Measured Drug Effect and Cardiovascular Outcomes in Patients Receiving Platelet P2Y12 Receptor AntagonistsClarifying the Time and Place for Intensive Inhibition

Author Affiliations

Author Affiliations: Division of Cardiovascular Diseases, Scripps Clinic, and the Scripps Translational Science Institute, La Jolla, California.

JAMA. 2012;308(17):1806-1808. doi:10.1001/jama.2012.34011

The clinical efficacy of oral P2Y12 antagonists in reducing recurrent cardiovascular events in patients with acute coronary syndromes (ACS) treated with percutaneous coronary intervention (PCI) or with either a conservative or early invasive strategy is well established.13 However, the effect of clopidogrel on P2Y12-mediated platelet reactivity varies widely among individuals.4 Platelet function tests are now clinically available that can measure P2Y12-mediated platelet reactivity, thereby providing a measurement of drug effect in patients treated with a P2Y12-receptor antagonist. Platelet function testing has provided a measure of certainty to the understanding of cardiovascular diseases: agents that provide powerful and consistent inhibition of P2Y12-mediated reactivity reduce postprocedural myocardial infarction and stent thrombosis,2 confirming the mechanistic hypothesis that P2Y12-receptor signaling is a major component of pathophysiological thrombus formation in patients with ACS treated with PCI.

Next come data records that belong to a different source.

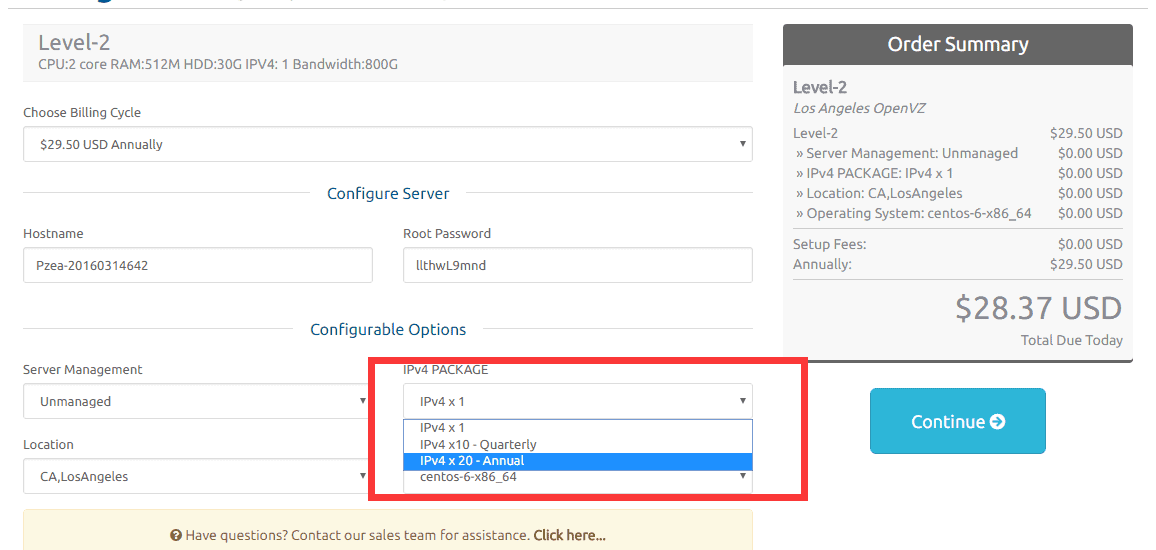
Task: Click the Level-2 product title heading
Action: click(x=74, y=42)
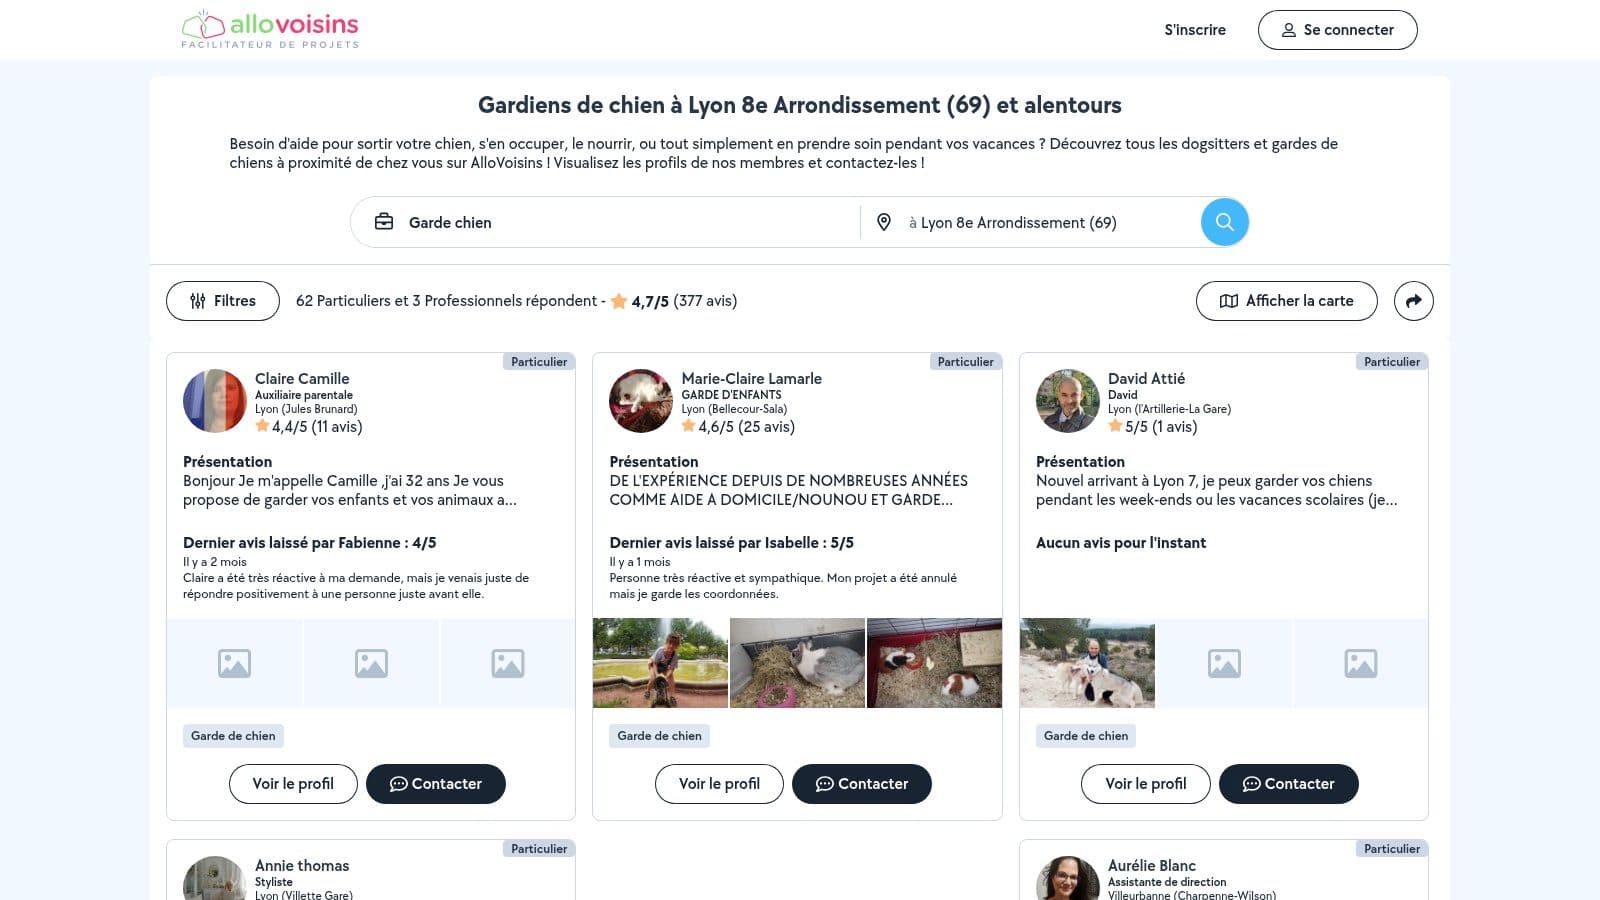Open David Attié's photo with dogs
Image resolution: width=1600 pixels, height=900 pixels.
(1087, 663)
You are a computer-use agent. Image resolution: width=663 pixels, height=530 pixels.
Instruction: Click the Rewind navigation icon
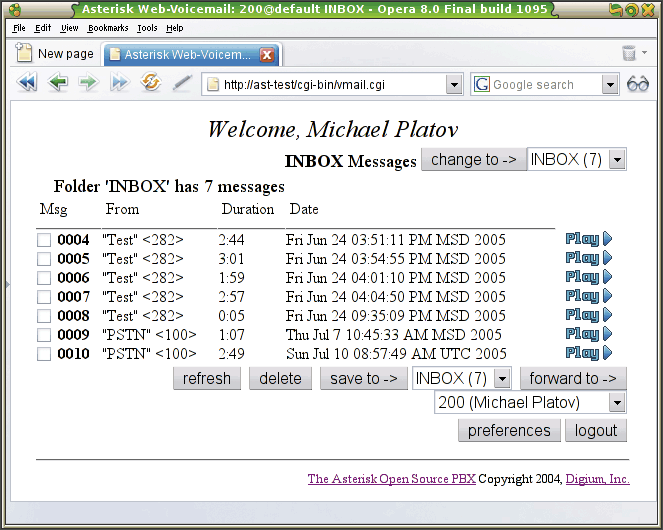point(27,84)
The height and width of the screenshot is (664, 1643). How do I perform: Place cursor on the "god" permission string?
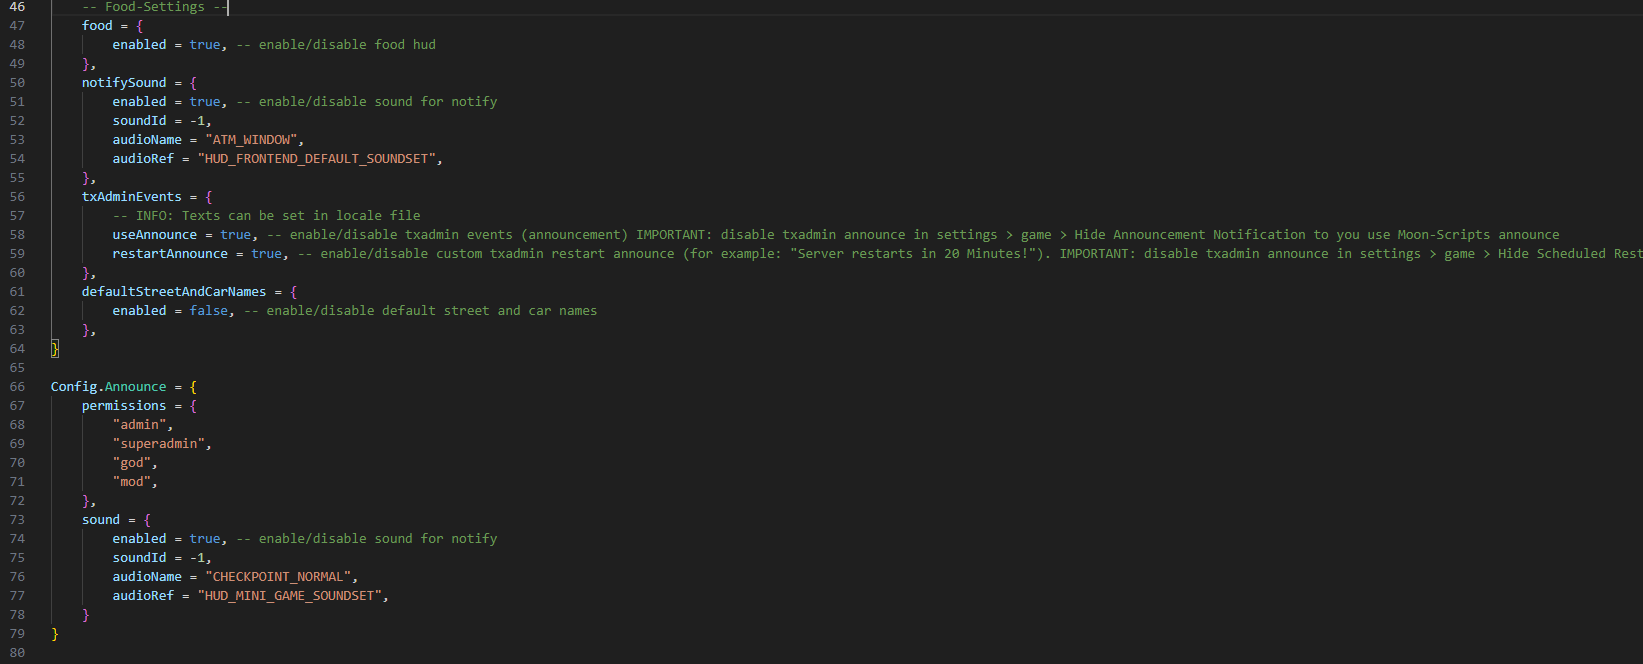point(133,463)
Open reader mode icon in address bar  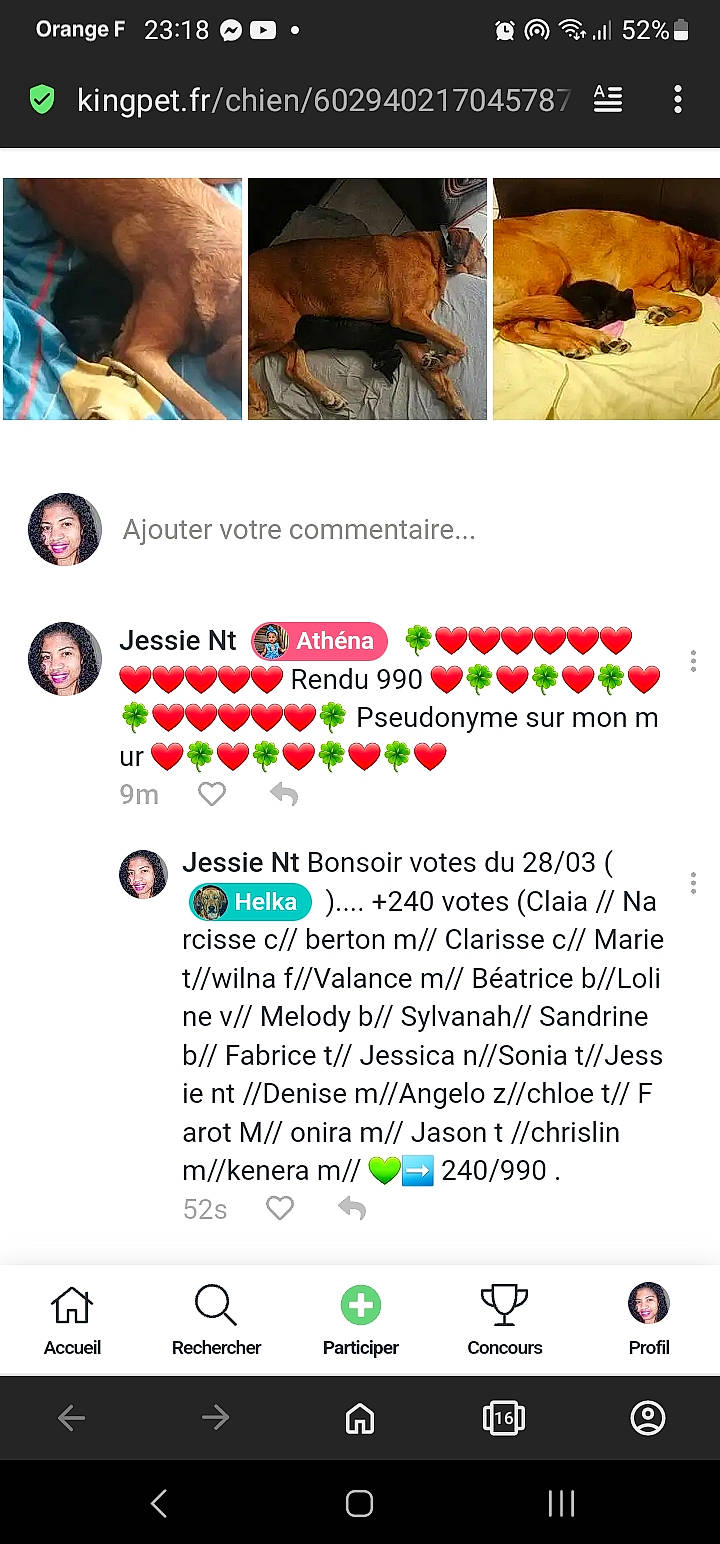click(608, 98)
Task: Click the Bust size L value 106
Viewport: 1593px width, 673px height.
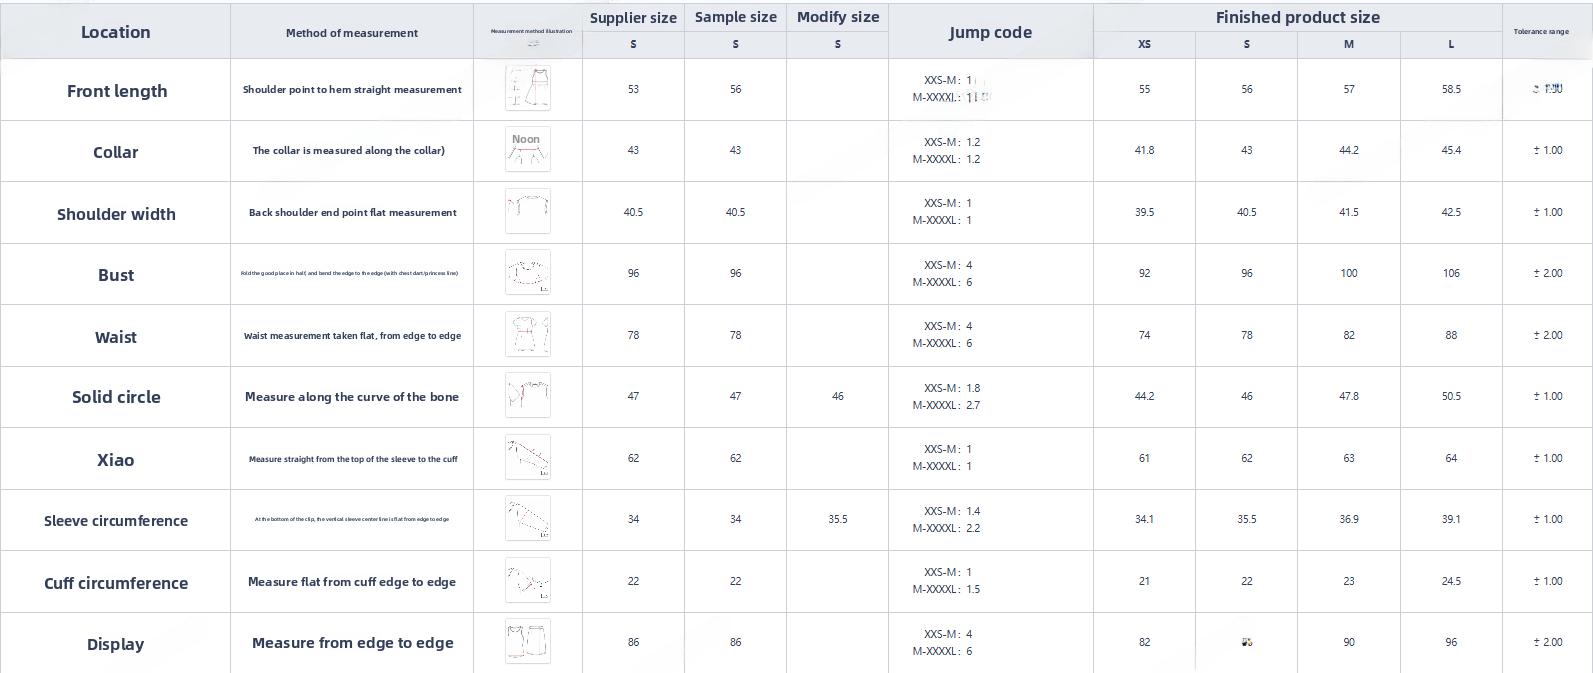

In turn, however, platelet function testing has added uncertainty because if platelet reactivity among patients while receiving treatment (“on-treatment” reactivity) is a measure of the risk of future events, then the comparative benefit of the newer, more expensive P2Y12 antagonists may uniquely depend on the magnitude of the effect of clopidogrel in a particular individual. This concept of selective intensive antiplatelet therapy based on a measured drug effect, which has not been proven in a definitive, randomized trial, has provoked intense debate in the cardiology community.

Although substantial data indirectly support the validity of the platelet function testing hypothesis,46 randomized trials to date have been limited by insufficient power, insufficient pharmacodynamic intervention, and potential selection bias for low-risk patients.4,7,8 Platelet function testing was not systematically performed in the trial that demonstrated the superiority of prasugrel over clopidogrel in patients with ACS treated with PCI.2 It is therefore speculative whether the benefit of prasugrel could be greatest in patients who demonstrate the least drug effect while receiving clopidogrel or could be minimal in patients treated with clopidogrel who display a potent drug effect.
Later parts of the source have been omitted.